> Task statement
Scan the data below for the string "agent". Copy every line where it appears.
==== Dataset entries ====
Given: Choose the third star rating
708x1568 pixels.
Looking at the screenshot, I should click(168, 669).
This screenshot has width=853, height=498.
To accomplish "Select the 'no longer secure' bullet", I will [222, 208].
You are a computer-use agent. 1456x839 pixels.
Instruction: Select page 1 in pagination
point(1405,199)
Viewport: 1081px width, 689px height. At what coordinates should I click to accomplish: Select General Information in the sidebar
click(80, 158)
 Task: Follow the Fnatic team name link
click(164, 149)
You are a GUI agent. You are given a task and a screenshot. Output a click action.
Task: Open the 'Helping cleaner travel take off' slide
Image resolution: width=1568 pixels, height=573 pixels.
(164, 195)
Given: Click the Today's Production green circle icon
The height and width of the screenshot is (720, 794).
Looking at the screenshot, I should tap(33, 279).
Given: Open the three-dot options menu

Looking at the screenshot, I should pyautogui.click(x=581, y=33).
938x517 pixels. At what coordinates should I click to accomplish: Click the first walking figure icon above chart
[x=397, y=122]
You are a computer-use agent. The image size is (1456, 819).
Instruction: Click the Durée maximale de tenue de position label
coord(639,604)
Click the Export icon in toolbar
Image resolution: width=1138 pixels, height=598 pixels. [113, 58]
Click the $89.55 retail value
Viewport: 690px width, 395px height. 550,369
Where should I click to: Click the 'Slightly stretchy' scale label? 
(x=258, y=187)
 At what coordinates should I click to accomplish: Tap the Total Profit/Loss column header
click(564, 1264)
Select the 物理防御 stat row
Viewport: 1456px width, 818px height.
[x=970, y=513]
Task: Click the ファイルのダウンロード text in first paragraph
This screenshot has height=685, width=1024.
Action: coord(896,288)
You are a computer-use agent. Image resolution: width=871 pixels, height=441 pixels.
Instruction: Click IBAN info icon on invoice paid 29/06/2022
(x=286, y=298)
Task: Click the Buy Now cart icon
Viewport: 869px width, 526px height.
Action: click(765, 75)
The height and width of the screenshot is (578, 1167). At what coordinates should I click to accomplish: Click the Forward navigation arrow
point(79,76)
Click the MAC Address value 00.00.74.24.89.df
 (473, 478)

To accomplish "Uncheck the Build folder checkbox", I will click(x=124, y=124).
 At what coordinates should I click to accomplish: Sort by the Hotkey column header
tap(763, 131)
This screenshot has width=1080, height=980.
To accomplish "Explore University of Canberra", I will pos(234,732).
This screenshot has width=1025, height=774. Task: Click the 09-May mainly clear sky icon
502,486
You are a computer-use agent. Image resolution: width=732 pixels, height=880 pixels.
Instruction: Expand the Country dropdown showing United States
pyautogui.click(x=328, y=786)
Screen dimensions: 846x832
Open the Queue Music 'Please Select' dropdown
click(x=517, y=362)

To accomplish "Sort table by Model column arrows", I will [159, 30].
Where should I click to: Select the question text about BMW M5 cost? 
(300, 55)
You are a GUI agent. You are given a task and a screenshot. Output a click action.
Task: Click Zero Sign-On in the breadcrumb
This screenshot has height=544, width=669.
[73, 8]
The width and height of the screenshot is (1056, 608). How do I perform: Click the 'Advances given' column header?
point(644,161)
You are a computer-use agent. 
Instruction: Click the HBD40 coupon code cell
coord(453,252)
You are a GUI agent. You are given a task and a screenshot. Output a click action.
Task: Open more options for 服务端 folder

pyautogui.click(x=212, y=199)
====
> Response to this task
You are a computer-use agent. 1456x839 pixels.
You are a GUI agent. You are given a task and a screenshot. Output a click action.
You are a computer-use agent. The image size is (1456, 819).
You are a computer-use agent. Image resolution: width=871 pixels, height=441 pixels.
You are a computer-use agent. Image resolution: width=732 pixels, height=880 pixels.
You are a GUI agent. You are given a task and a screenshot. Output a click action.
You are a computer-use agent. 
You are a GUI agent. You are given a task and a screenshot. Output a click action.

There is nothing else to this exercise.